Even when it is instant, thanks to the King of Noodles (they even have a noodle museum in Yokohama).
Japanese, Korean, Chinese, Thailand and Vietnamese; all love this staple.
Take the Korean and Vietnamese samples.
Both are known for North and South.
Both seem to have become what they fought against (Korean industrial might resembles Japan’s rising sun in the 80’s, while post-war Vietnam is defining its multi-polar identity i.e. Chinese, Franco-Russian, or APEC).
These emerging blocks interact and influence one another: young Vietnamese love Korean soaps and stars (Rain), while the Korean invest heavily in Vietnam’s young workforce (who might not endorse the 55-hr work ethic, due to the lingering French laissez-faire 35-hr work week, with coffee and cigarette breaks).
When these cultures export themselves, they stake out block by block, with the Korean districts in Wilshire District (LA) and Garden Grove (OC); similar pattern emerges as the Vietnamese found work in Silicon Valley or Camp Pendleton near Little Saigon enclave.
The threat that ties all these disparage cultures (island-apart, literally) is the string noodle, originated in pre-Marco Polo China.
Even Samsung started out as a noodle company.
The Asian retail gal might be in suit, in compliance with industrial codes, but at lunch time, reverts back to her larger cultural codes (segregated, slurping and spicy).
Those culture groups now come face to face with modernity, under the disguise of free trade. Samsung or Sony? Toyota or Tata? Coke or Pepsi (wherever there is Pepsi, there is music, but not “the real thing”).
I used to work on the same team with my dear Korean colleague, and our markets were literally side-by-side (geographically, but culturally apart, just like Tijuana and San Diego).
Companies which try to expand to Asian markets need to understand these deep divides, the same as found in Europe or Latin America.
At least, shrewd observers can count on a set of common denominators i.e. food, fun and festivities.
Cultures are moving targets. But underneath, there are forces at work . The average person on the street just know they have changed, slowly, to becoming what their parents and grandparents had once detested (leaving the local village for a global one).
The collective self is giving way to the individual self (see Last Train Home, where inter-generational conflict was played out on their annual journey back to the village).
Consequently, you can take any of the above folks out of the noodle shop, but you can’t take the noodle away from them. Not on a cold day, or rainy day.
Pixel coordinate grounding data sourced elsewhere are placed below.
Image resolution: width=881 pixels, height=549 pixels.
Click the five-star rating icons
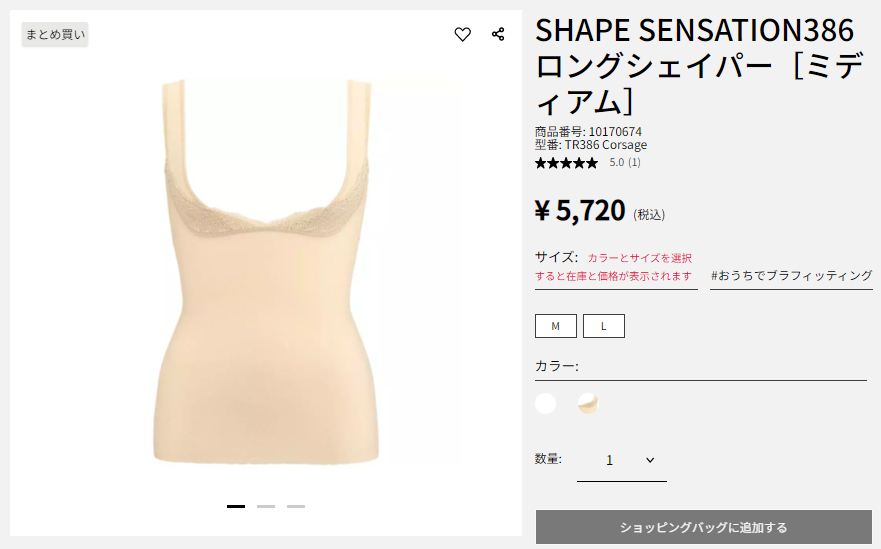(x=566, y=163)
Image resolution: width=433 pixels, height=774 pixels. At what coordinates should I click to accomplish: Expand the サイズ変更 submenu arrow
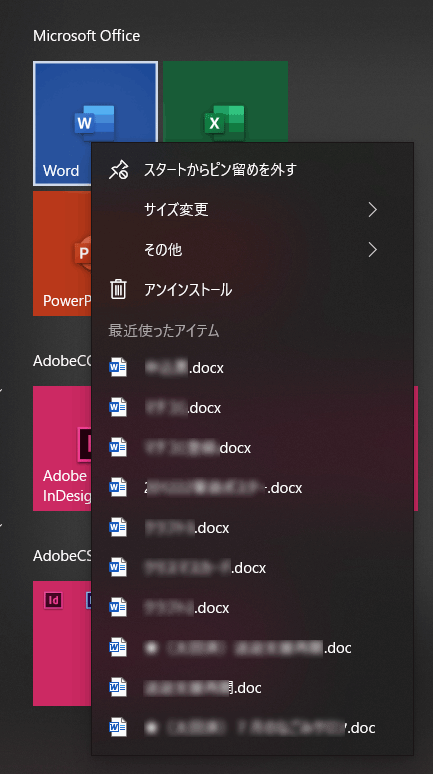tap(373, 210)
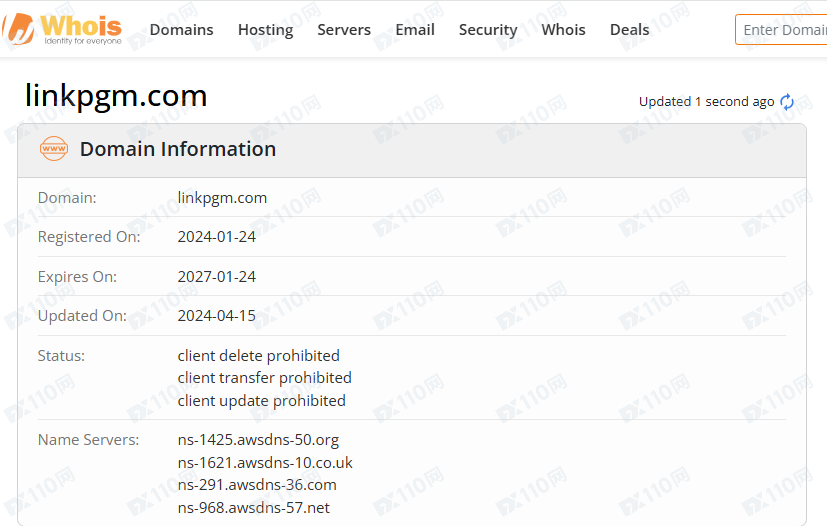Click name server ns-291.awsdns-36.com
The width and height of the screenshot is (827, 526).
point(257,485)
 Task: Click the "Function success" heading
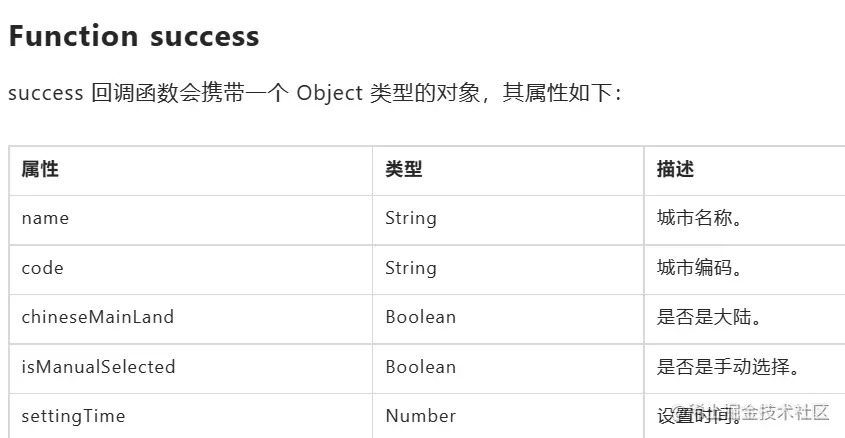(134, 37)
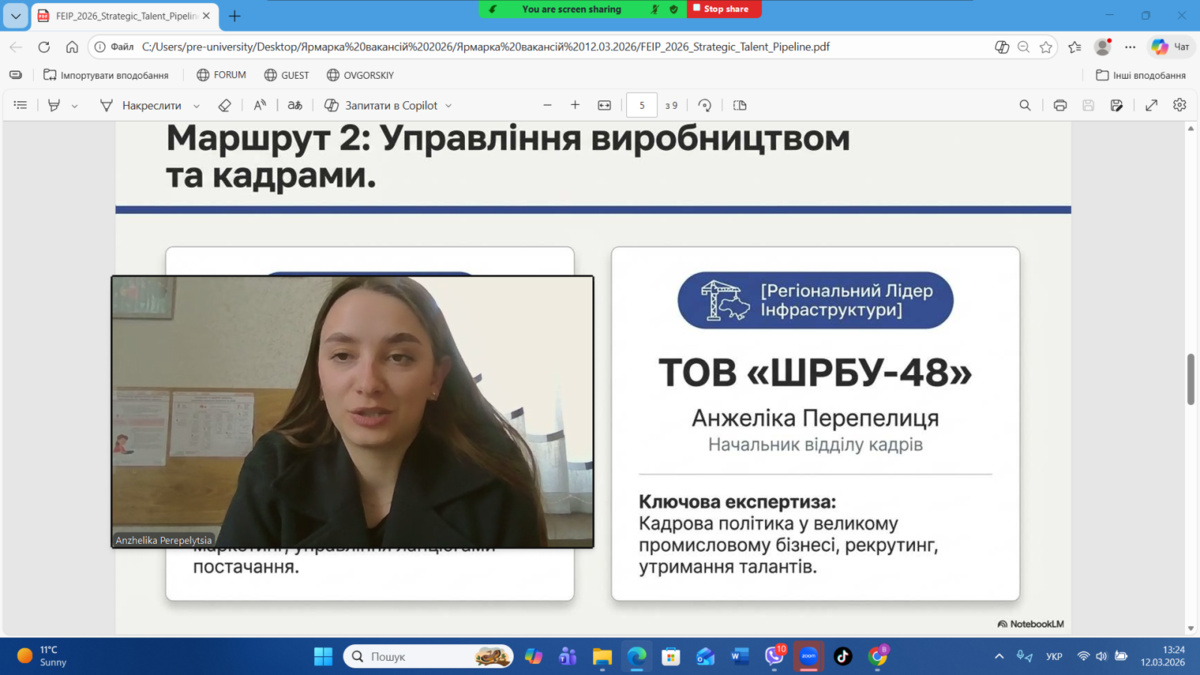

That’s what triggered the invention of instant ramen. Our noodle King saw a need (why all these people have to stand in the rain, waiting their turn to order noodle). That solution has been the key to unlock a kingdom, where modernity (speed, efficiency and technology – food processing) was married to tradition (childhood memory, communal activity and uncompromising taste). It’s all in the spices. At least, it was one of the triggers for Columbus to set sail and discover a rounded Earth. The end of all journeys it seems, is to come home and learn to know the place for the first time. That place, for a lot of people, has noodle waiting albeit in instant packages.